Activity = Repeat exactly the lines below, from the line containing "This screenshot has width=767, height=534." through the last line, both included. Leave out any pictures.

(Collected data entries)
********************

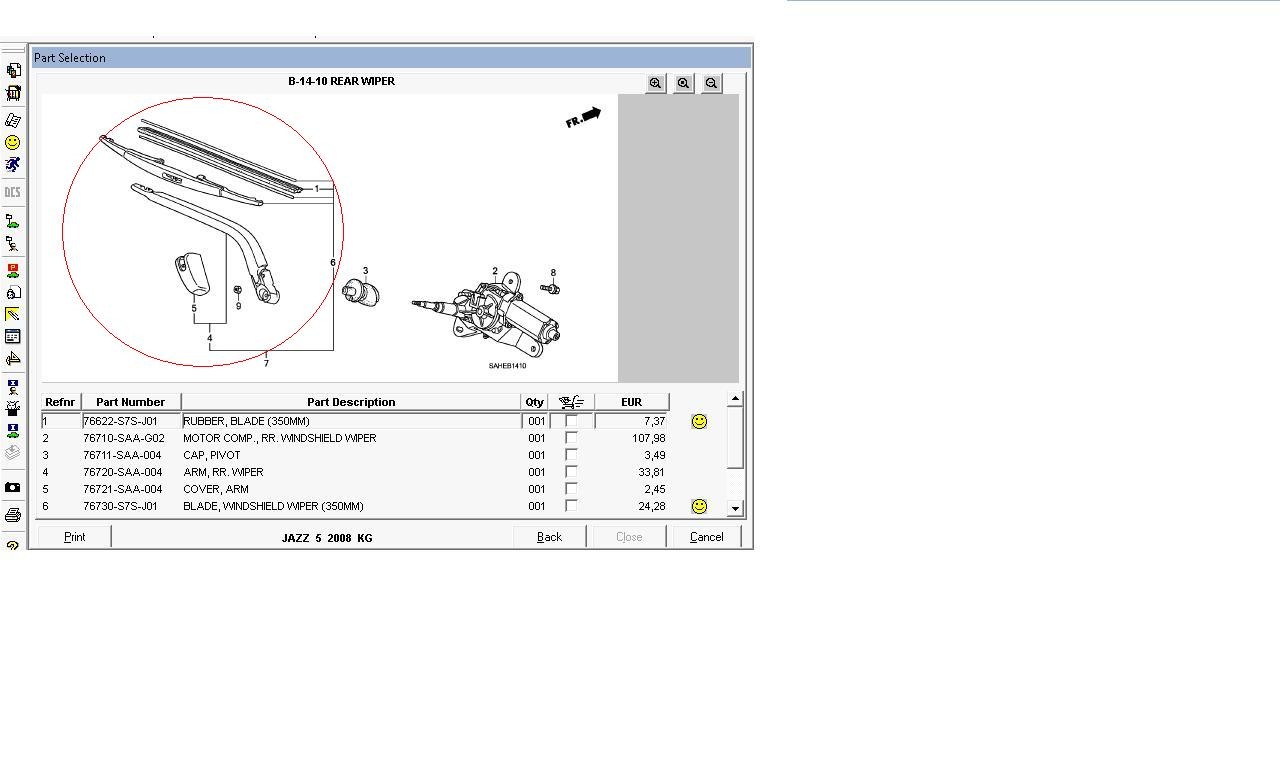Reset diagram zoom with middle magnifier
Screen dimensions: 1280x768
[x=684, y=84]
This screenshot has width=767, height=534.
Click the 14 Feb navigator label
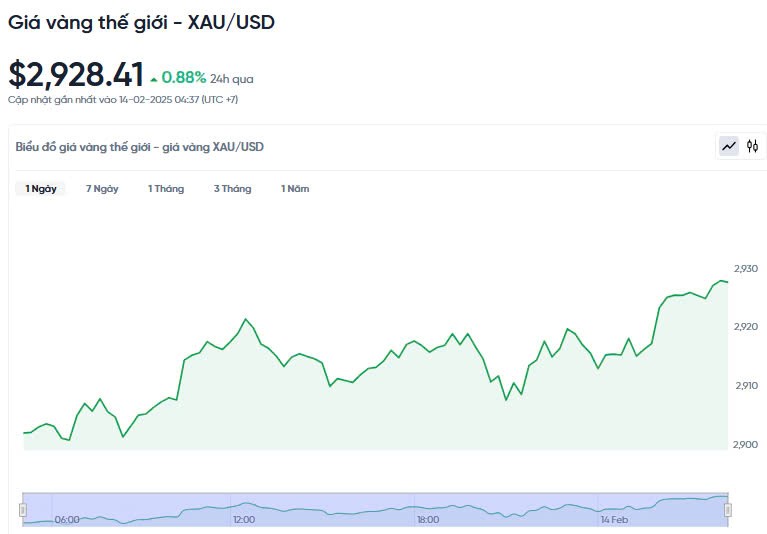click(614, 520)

********************

Your solution =
This screenshot has width=767, height=534.
Click the 14 Feb navigator label
click(614, 520)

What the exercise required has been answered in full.